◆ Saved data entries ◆

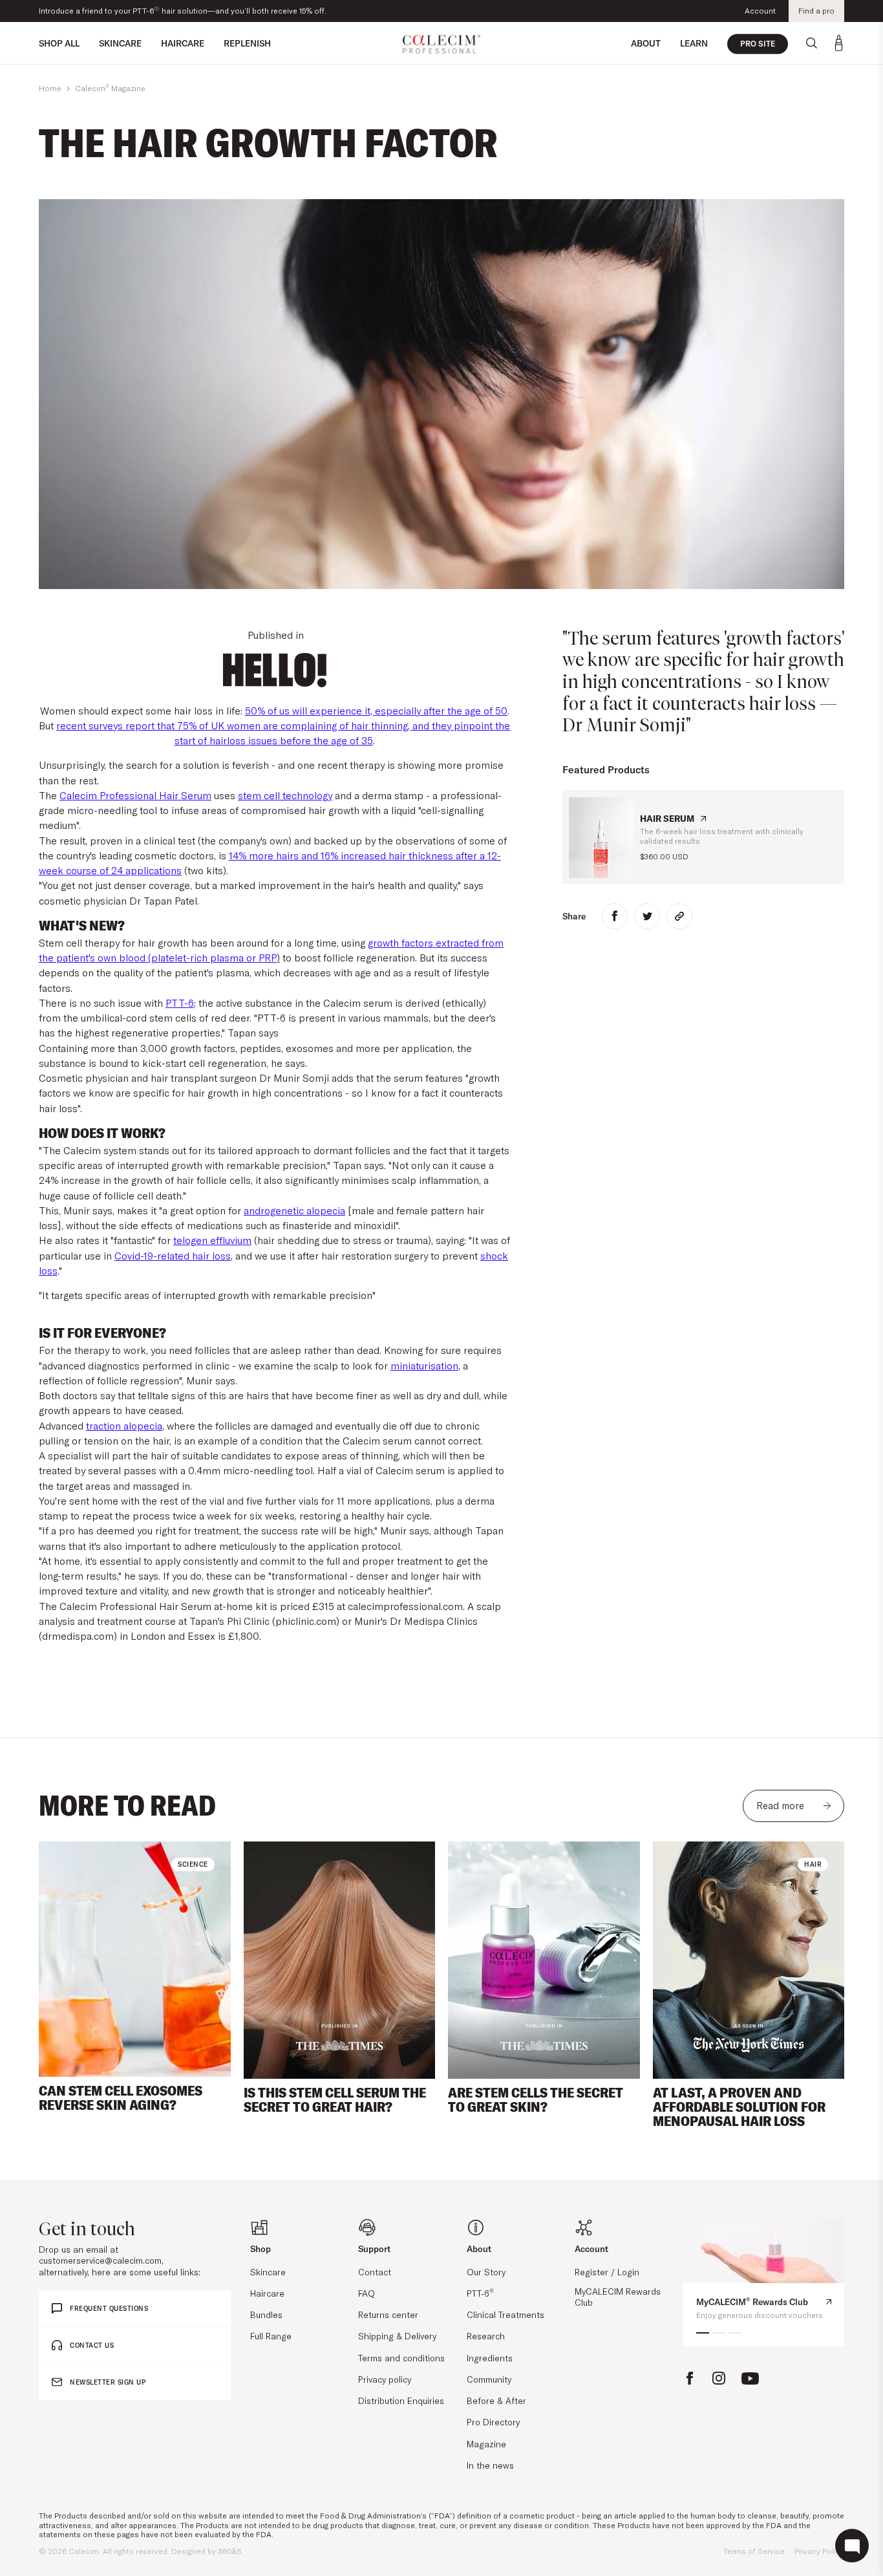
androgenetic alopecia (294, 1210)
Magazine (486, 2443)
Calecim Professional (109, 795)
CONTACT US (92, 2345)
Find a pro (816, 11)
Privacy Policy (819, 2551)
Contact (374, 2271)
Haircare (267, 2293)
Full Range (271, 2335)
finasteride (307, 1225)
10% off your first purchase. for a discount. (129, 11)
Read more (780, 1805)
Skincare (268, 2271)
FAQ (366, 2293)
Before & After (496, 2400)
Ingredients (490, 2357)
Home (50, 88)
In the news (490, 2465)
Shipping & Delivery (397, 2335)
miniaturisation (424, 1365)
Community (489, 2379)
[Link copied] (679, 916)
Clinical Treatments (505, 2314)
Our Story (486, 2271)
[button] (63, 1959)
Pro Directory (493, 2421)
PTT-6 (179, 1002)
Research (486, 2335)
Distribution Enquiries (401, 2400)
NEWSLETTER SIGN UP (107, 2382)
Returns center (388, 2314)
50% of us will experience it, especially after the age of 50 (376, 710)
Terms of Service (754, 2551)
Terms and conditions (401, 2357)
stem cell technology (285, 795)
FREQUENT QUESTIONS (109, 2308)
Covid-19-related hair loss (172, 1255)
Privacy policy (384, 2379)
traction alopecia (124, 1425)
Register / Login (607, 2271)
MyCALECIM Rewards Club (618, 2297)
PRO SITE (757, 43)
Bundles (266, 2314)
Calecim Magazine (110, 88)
* * *
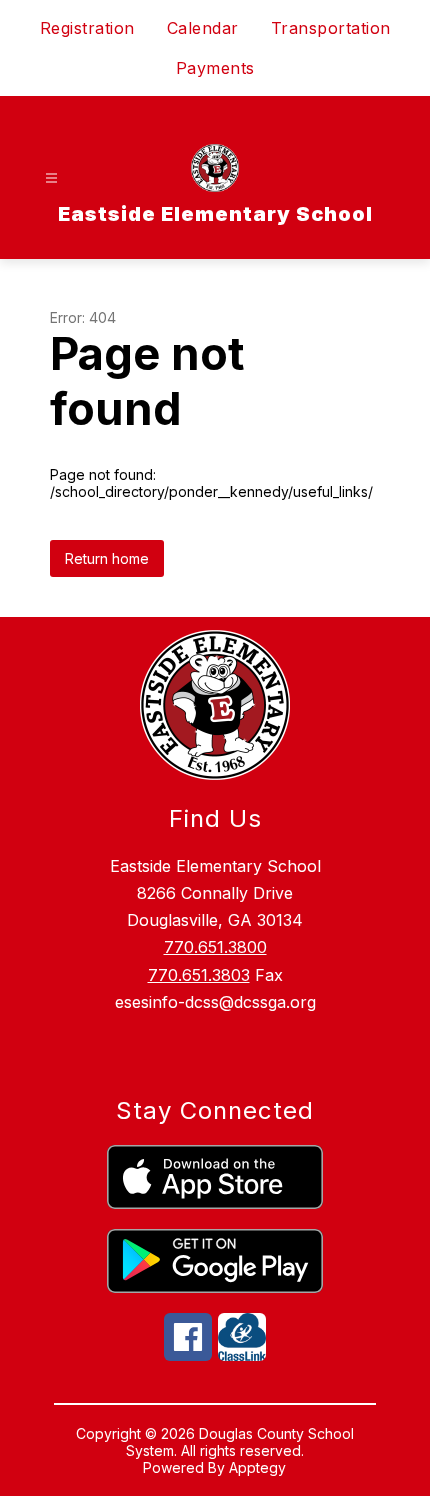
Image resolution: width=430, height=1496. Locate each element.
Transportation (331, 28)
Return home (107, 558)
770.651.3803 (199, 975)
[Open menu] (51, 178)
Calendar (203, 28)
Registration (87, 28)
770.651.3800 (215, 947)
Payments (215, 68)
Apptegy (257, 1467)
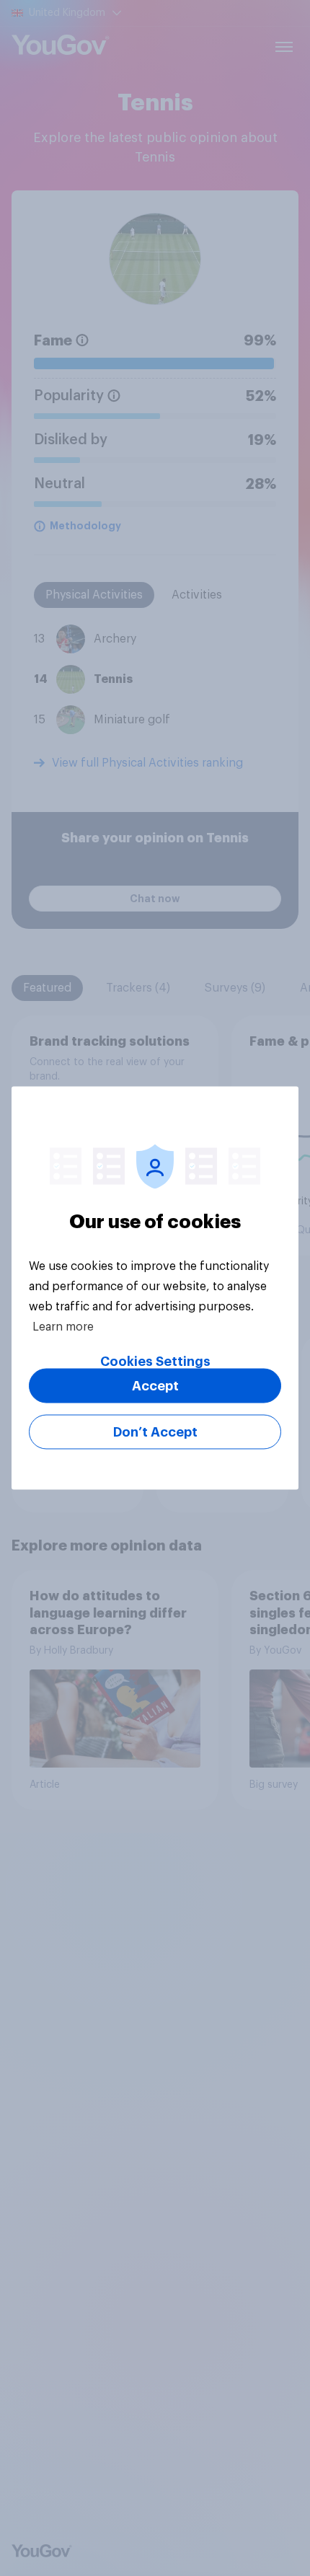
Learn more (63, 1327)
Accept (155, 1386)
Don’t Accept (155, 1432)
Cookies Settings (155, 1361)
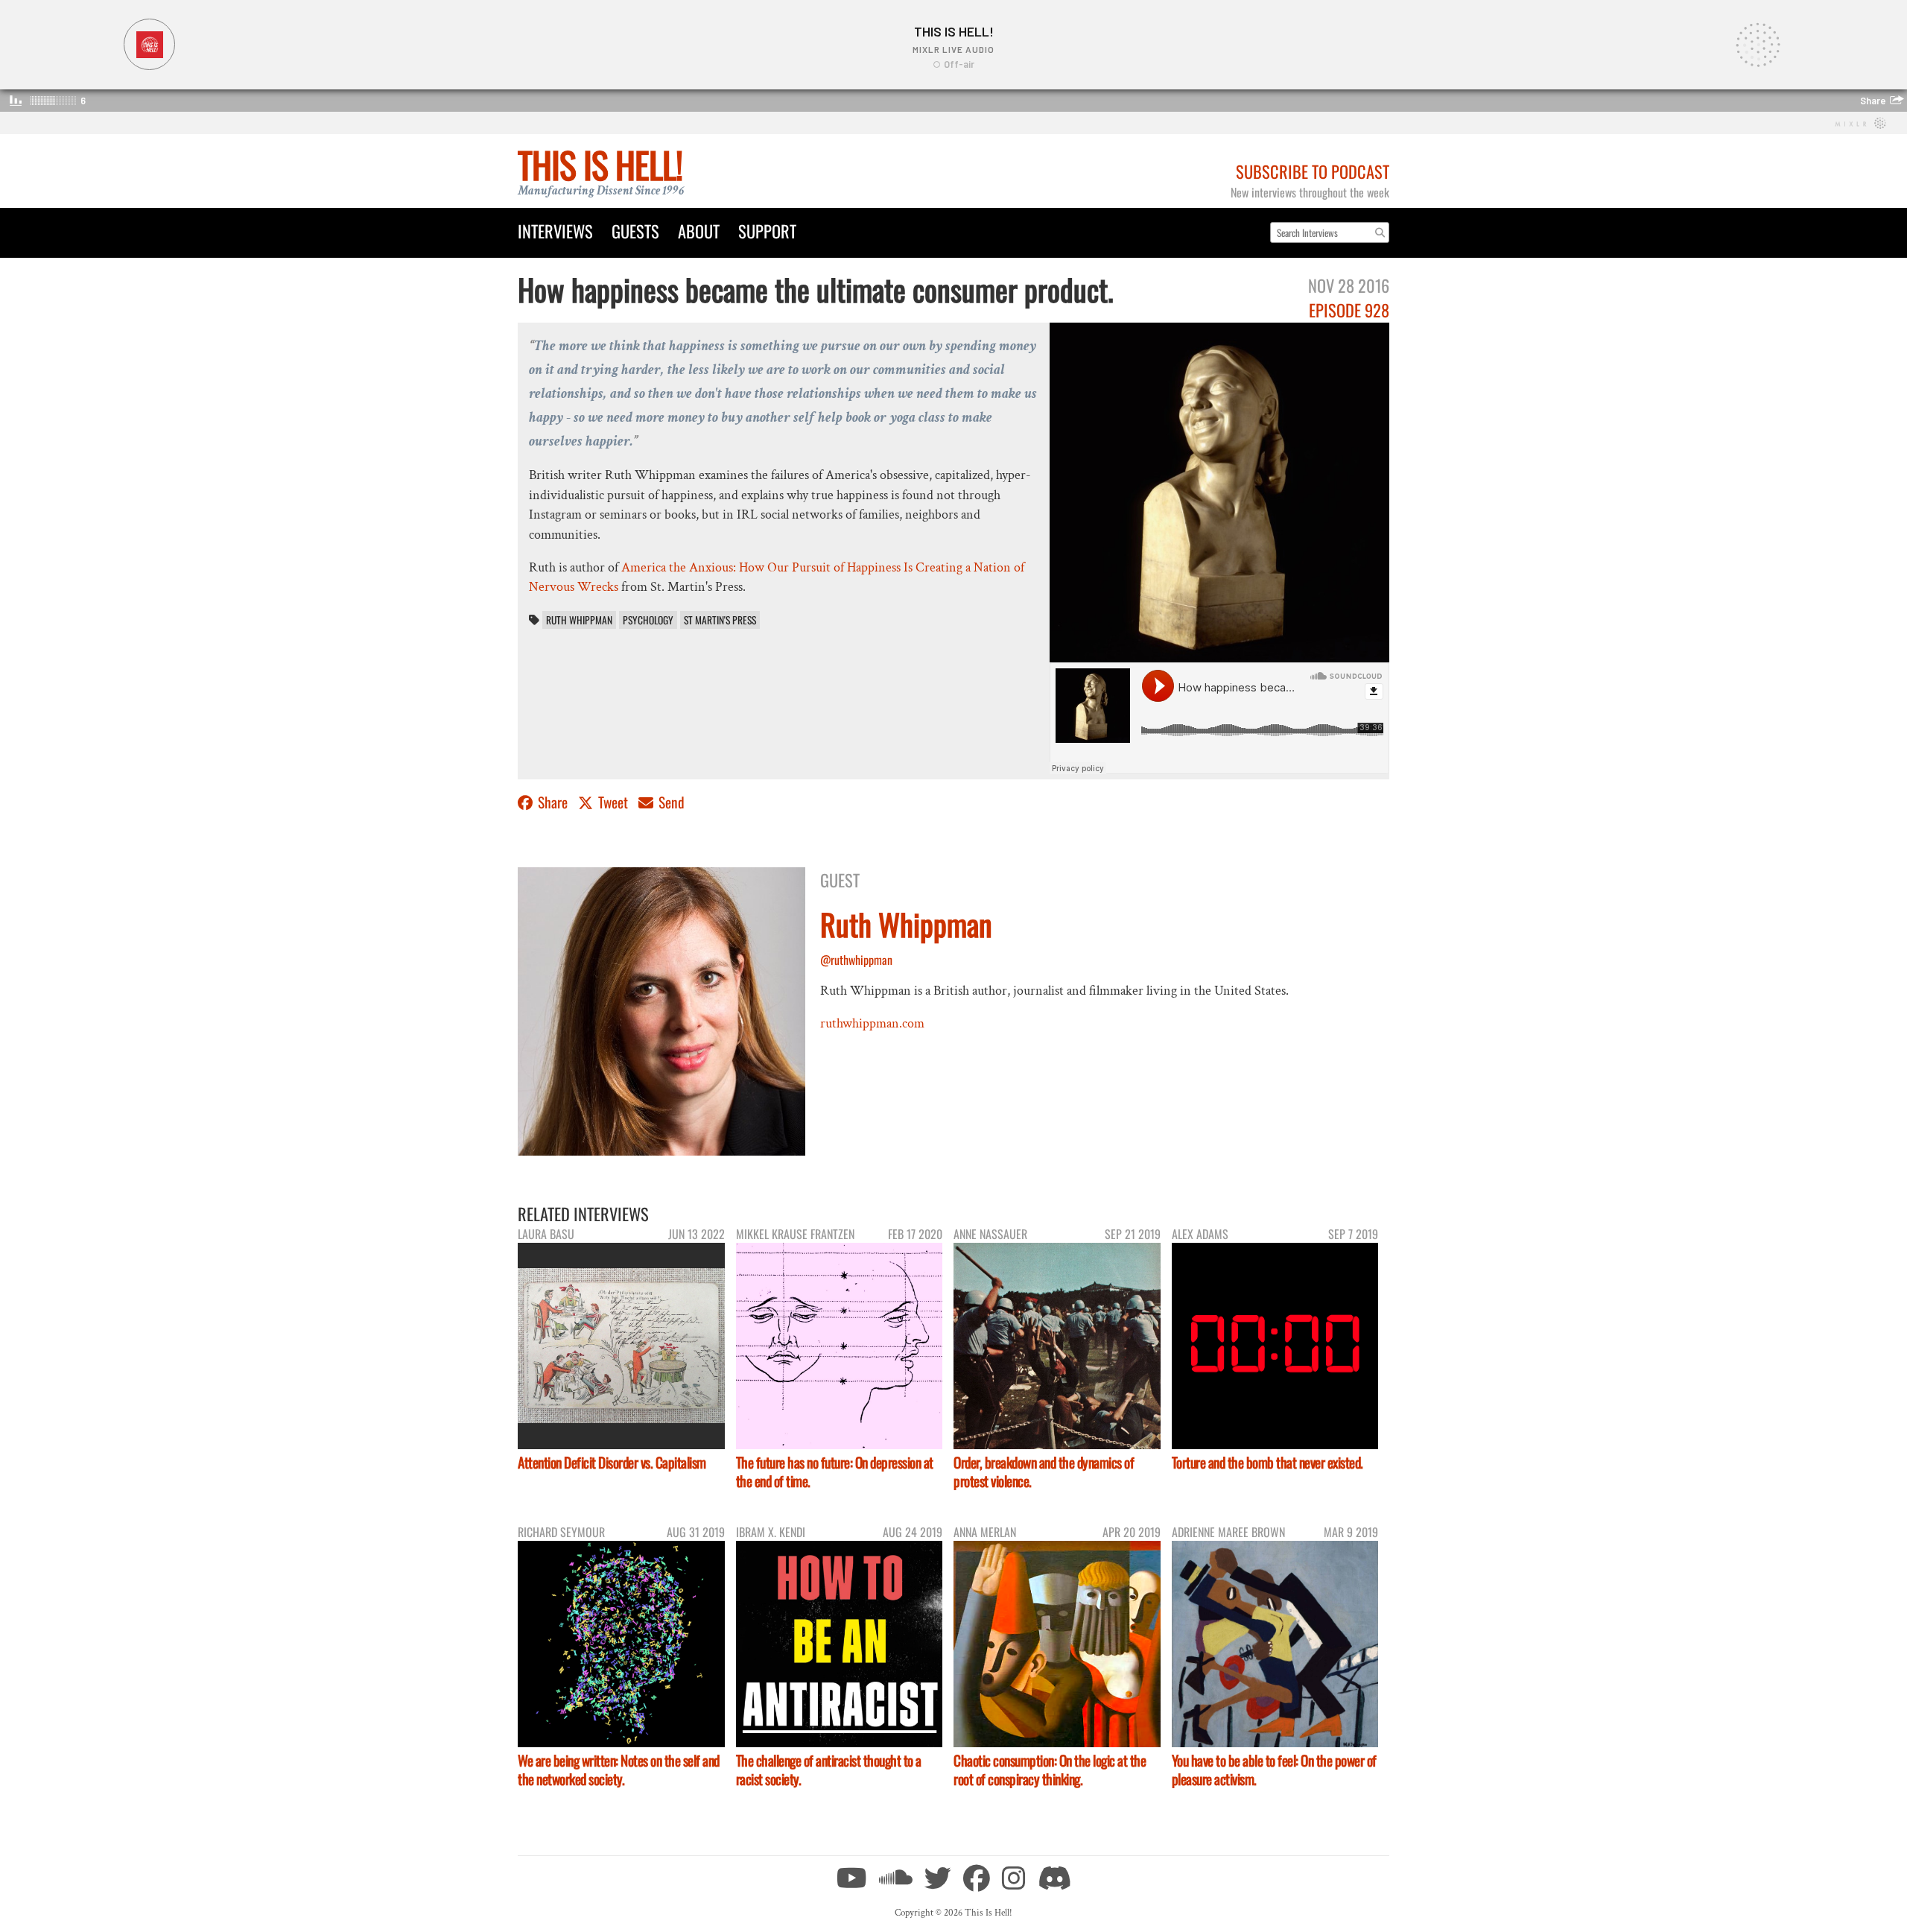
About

◆ Exercise directions ◆
Only the lines above starting at the line that holds "miniaturisation (424, 1365)" and ending at the line that holds "Distribution Enquiries (401, 2400)" are to be repeated, exactly and in full.

◆ Reply to the exercise ◆
miniaturisation (424, 1365)
Community (489, 2379)
[Link copied] (679, 916)
Clinical Treatments (505, 2314)
Our Story (486, 2271)
[button] (63, 1959)
Pro Directory (493, 2421)
PTT-6 (179, 1002)
Research (486, 2335)
Distribution Enquiries (401, 2400)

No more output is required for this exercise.